Un contraste saisissant
Le décalage entre l’image publique de Rafiou Sow – charismatique, posé, engagé – et les accusations graves qui pèsent sur lui crée un choc psychologique collectif. Nous avons du mal à accepter que quelqu’un puisse sourire aux caméras tout en portant un fardeau aussi lourd. C’est ce qu’on appelle l’illusion de transparence : on croit que les émotions et la culpabilité se lisent sur le visage. Or, la réalité est bien plus complexe.

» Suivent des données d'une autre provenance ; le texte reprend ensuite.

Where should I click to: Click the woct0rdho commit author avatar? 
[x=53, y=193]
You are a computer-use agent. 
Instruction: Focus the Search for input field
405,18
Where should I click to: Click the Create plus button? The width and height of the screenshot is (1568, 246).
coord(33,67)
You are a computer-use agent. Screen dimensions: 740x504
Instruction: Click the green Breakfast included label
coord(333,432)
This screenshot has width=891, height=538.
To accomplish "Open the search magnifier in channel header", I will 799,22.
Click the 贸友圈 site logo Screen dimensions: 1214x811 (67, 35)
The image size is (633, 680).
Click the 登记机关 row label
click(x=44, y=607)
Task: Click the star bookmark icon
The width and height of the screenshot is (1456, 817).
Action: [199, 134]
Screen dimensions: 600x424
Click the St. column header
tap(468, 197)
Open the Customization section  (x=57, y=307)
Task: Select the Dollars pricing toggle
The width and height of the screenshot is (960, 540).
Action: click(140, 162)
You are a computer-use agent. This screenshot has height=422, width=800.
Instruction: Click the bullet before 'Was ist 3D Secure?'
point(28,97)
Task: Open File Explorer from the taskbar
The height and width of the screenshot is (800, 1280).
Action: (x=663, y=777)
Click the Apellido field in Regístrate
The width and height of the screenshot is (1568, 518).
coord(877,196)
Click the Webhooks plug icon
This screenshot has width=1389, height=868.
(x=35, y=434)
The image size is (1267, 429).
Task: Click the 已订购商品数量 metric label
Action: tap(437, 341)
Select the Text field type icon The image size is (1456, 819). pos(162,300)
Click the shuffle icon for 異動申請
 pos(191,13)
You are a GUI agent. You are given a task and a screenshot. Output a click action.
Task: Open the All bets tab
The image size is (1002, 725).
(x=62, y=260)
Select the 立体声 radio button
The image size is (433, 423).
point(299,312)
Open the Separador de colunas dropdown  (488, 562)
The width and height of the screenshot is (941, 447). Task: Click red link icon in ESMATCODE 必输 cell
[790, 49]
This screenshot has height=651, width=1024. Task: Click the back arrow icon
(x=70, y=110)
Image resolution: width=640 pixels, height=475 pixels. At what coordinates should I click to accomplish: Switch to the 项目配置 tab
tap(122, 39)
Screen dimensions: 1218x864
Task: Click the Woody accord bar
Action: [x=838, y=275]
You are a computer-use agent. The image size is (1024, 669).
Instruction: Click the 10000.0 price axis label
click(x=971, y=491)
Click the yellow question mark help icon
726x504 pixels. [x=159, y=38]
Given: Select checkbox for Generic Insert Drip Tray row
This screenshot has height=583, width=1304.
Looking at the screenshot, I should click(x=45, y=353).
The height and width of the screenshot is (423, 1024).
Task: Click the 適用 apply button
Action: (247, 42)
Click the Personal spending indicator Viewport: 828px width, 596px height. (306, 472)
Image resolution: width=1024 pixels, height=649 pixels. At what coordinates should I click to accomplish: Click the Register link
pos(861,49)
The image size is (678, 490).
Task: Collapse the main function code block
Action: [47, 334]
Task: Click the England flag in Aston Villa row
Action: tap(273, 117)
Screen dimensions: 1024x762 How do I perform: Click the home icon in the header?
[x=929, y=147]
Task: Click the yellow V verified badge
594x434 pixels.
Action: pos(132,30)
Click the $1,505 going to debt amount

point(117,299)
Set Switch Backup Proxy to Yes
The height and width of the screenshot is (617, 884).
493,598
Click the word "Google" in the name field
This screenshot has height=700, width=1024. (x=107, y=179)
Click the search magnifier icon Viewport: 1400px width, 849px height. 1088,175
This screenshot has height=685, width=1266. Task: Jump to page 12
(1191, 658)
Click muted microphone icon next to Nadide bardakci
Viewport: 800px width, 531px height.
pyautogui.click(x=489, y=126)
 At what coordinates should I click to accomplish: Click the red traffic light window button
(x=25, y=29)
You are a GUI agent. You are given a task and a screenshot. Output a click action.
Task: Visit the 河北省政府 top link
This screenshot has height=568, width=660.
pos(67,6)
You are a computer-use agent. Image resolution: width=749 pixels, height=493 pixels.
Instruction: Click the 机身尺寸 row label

Notre cerveau, expert en cache-cache
Pour comprendre, il faut plonger dans un mécanisme psychologique fascinant : la compartimentation. Notre cerveau a la capacité de ranger des souvenirs, des émotions ou des secrets dans des « tiroirs » mentaux hermétiques. Ainsi, une personne peut vivre sa vie publique sans que le poids de ses secrets ne vienne perturber son quotidien. C’est un peu comme si l’esprit disait : « Ceci est pour le bureau, cela est pour la maison, et ceci n’existe pas. »
Ce mécanisme est souvent inconscient et sert à nous protéger d’une souffrance psychique trop grande. Il permet de bloquer la dissonance cognitive, cette sensation désagréable qui survient lorsque nos actions contredisent nos valeurs. En isolant les informations, le cerveau évite le conflit intérieur.
Un exemple concret
Imaginez un employé de banque exemplaire qui, le soir, joue au poker en ligne avec des fonds détournés. S’il ne compartimentait pas, il serait rongé par l’angoisse à chaque transaction. Mais son esprit crée une barrière : le jour, je suis intègre ; la nuit, je suis un joueur. C’est exactement ce qui a pu se passer dans le cas de Rafiou Sow, à une échelle bien plus tragique.